You can't because you've already dropped the information about probabilities in your nonrelativistic approximation. The classical solutions virtually describe wave functionals with infinitely sharp distribution (localized at the classical solution). So I think you'd have to reintroduce the spreading of the wave functional again somehow in order to describe how the time evolution deviates from the classical path.

As to the details I have no clue. But I guess you have.

Yes I do. (Although, it does not really work in the way you sketch above.) But as I already said, first quantization can be deduced from second quantization (QFT) ONLY in the nonrelativistic formulations of both first and second quantizations.
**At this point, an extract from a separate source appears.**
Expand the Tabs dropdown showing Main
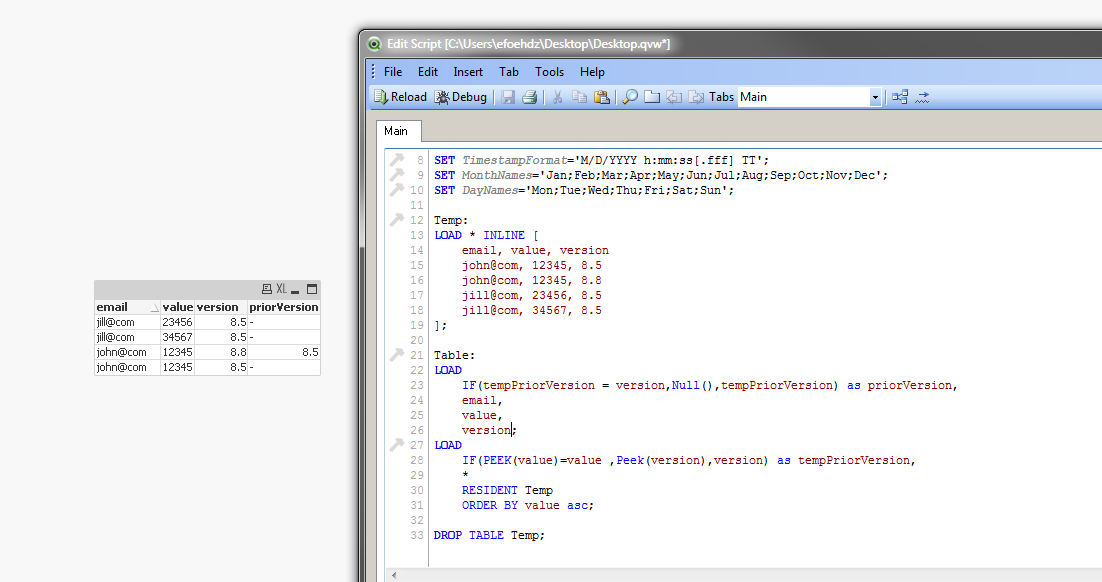Image resolution: width=1102 pixels, height=582 pixels. coord(875,97)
This is closely related to the fact that relativistic QM does not have well defined probabilistic interpretation, at least not in the conventional orthodox approach.
It is frequently said that relativistic QFT solves this problem of relativistic QM, but it does not. Instead, it merely sweeps it under the carpet. It is not a problem for most of the practical applications of QFT, but it is a problem as a matter of principle. You cannot just state the usual axioms of RELATIVISTIC QFT and then derive all the rules of nonrelativistic QM as an approximation.

 

[OOO]

You cannot just state the usual axioms of RELATIVISTIC QFT and then derive all the rules of nonrelativistic QM as an approximation.
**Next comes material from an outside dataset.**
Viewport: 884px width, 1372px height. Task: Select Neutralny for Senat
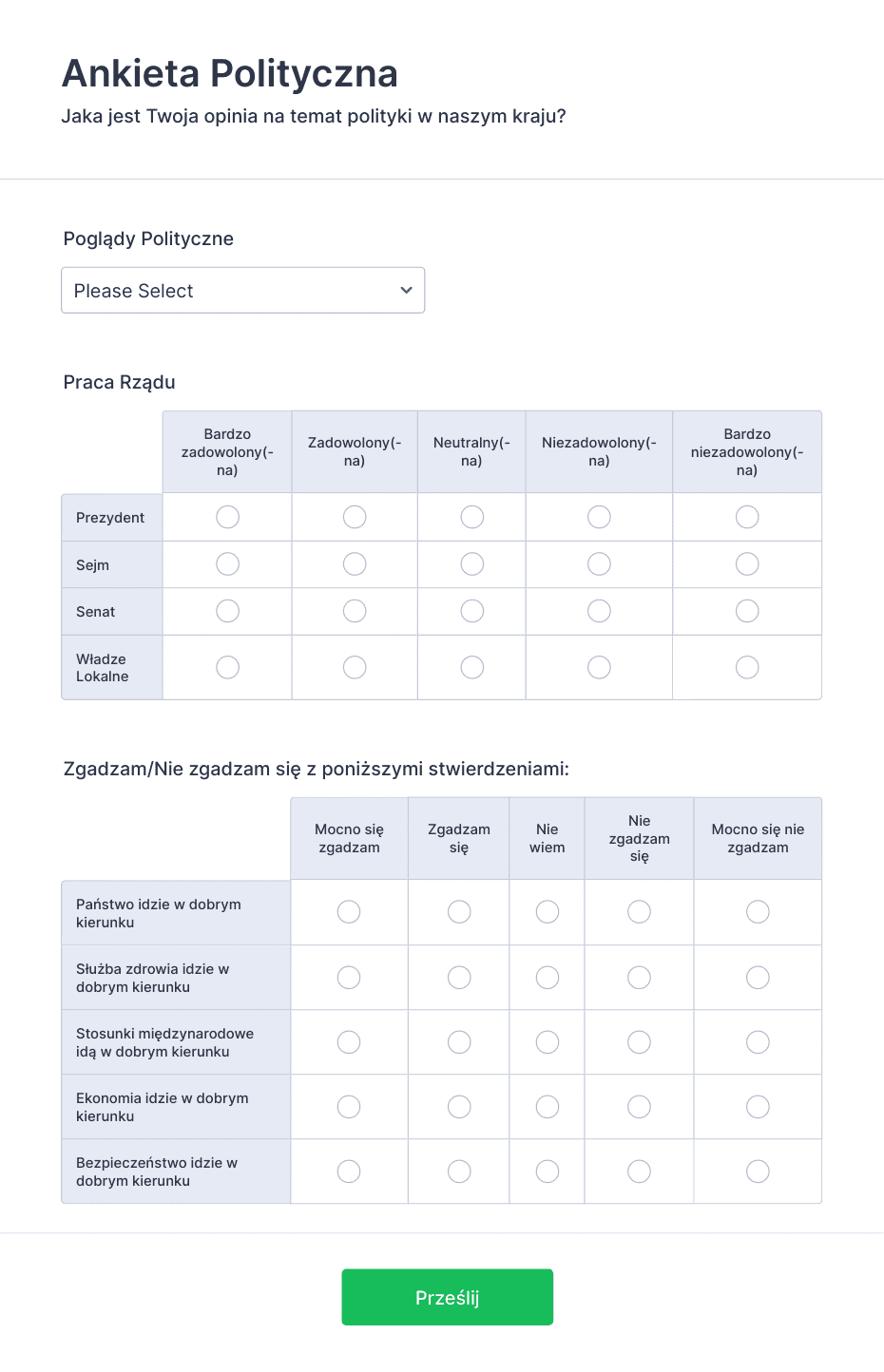click(472, 611)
You say this. But have you tried hard enough ? I can neither confirm nor refute your claim because there would have to be a no-go theorem or a proof of said NR limit for that.

 

[Demystifier]

You say this. But have you tried hard enough ? I can neither confirm nor refute your claim because there would have to be a no-go theorem or a proof of said NR limit for that.

The argument (not a proof) is actually simple. NR QM contains a NR position operator. It should be a NR limit of the relativistic position operator. However, the latter does not seem to exist. I am not sure if there is a rigorous proof that it does not exist, but I know that the most obvious attempts do not really work, for one reason or another.

On the other hand, in my paper I show that the axioms of nonrelativistic Bohmian mechanics CAN be derived as an approximation of the axioms of relativistic Bohmian mechanics (because the axioms of Bohmian mechanics are not based on operators describing observables). In a sense, this makes Bohmian mechanics more powerfull than the orthodox approach.

 

[OOO]

The argument (not a proof) is actually simple. NR QM contains a NR position operator. It should be a NR limit of the relativistic position operator. However, the latter does not seem to exist. I am not sure if there is a rigorous proof that it does not exist, but I know that the most obvious attempts do not really work, for one reason or another.

You're just shifting the problem from the NR limit to the position operator. The fact that you can't show it doesn't mean a proof doesn't exist.

On the other hand, in my paper I show that the axioms of nonrelativistic Bohmian mechanics CAN be derived as an approximation of the axioms of relativistic Bohmian mechanics (because the axioms of Bohmian mechanics are not based on operators describing observables).

What does it help to prove well known physical theory A from speculation B ? Unless you haven't got a Bohmian equivalent to QFT there is no point in doing that.